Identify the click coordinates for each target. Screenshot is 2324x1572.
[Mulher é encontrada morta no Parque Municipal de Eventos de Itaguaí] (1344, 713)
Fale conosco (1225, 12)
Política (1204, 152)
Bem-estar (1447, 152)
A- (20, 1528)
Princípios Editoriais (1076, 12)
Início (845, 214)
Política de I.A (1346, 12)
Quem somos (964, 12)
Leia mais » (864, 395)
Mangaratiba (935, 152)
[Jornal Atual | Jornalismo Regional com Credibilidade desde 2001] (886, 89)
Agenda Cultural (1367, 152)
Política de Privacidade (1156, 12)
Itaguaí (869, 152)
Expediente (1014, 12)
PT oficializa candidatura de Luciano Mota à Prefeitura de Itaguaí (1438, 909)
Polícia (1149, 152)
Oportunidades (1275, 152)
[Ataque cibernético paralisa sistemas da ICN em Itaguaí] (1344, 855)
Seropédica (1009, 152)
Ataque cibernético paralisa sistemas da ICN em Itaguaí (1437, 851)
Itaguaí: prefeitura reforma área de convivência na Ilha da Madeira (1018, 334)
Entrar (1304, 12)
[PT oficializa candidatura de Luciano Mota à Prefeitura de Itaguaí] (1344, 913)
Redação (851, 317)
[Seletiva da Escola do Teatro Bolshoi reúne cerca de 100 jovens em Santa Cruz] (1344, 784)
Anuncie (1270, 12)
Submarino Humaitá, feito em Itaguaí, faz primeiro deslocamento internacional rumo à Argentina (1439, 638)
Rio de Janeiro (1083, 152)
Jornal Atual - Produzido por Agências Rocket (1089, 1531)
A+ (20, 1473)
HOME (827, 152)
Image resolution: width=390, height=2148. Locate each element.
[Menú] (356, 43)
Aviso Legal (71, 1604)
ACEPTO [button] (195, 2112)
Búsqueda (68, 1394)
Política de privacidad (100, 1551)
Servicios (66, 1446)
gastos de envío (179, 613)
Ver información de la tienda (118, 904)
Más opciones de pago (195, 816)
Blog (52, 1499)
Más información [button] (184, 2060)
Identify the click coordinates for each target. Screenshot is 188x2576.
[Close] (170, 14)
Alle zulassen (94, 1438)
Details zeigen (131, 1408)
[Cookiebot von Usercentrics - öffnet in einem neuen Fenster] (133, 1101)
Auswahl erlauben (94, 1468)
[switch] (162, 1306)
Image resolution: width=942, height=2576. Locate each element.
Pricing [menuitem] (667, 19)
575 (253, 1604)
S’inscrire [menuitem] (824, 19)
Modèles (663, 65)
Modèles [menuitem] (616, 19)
----------
### PROBLEM REQUIREMENTS
Only the lines from the beginning of the material to the line containing "Más información [button] (184, 2060)" should be echoed, verbatim and in full.

### ANSWER TO THIS EXERCISE
Identify the click coordinates for each target. Screenshot is 2324x1572.
[Mulher é encontrada morta no Parque Municipal de Eventos de Itaguaí] (1344, 713)
Fale conosco (1225, 12)
Política (1204, 152)
Bem-estar (1447, 152)
A- (20, 1528)
Princípios Editoriais (1076, 12)
Início (845, 214)
Política de I.A (1346, 12)
Quem somos (964, 12)
Leia mais » (864, 395)
Mangaratiba (935, 152)
[Jornal Atual | Jornalismo Regional com Credibilidade desde 2001] (886, 89)
Agenda Cultural (1367, 152)
Política de Privacidade (1156, 12)
Itaguaí (869, 152)
Expediente (1014, 12)
PT oficializa candidatura de Luciano Mota à Prefeitura de Itaguaí (1438, 909)
Polícia (1149, 152)
Oportunidades (1275, 152)
[Ataque cibernético paralisa sistemas da ICN em Itaguaí] (1344, 855)
Seropédica (1009, 152)
Ataque cibernético paralisa sistemas da ICN em Itaguaí (1437, 851)
Itaguaí: prefeitura reforma área de convivência na Ilha da Madeira (1018, 334)
Entrar (1304, 12)
[PT oficializa candidatura de Luciano Mota à Prefeitura de Itaguaí] (1344, 913)
Redação (851, 317)
[Seletiva da Escola do Teatro Bolshoi reúne cerca de 100 jovens em Santa Cruz] (1344, 784)
Anuncie (1270, 12)
Submarino Humaitá, feito em Itaguaí, faz primeiro deslocamento internacional rumo à Argentina (1439, 638)
Rio de Janeiro (1083, 152)
Jornal Atual - Produzido por Agências Rocket (1089, 1531)
A+ (20, 1473)
HOME (827, 152)
Image resolution: width=390, height=2148. Locate each element.
[Menú] (356, 43)
Aviso Legal (71, 1604)
ACEPTO [button] (195, 2112)
Búsqueda (68, 1394)
Política de privacidad (100, 1551)
Servicios (66, 1446)
gastos de envío (179, 613)
Ver información de la tienda (118, 904)
Más opciones de pago (195, 816)
Blog (52, 1499)
Más información [button] (184, 2060)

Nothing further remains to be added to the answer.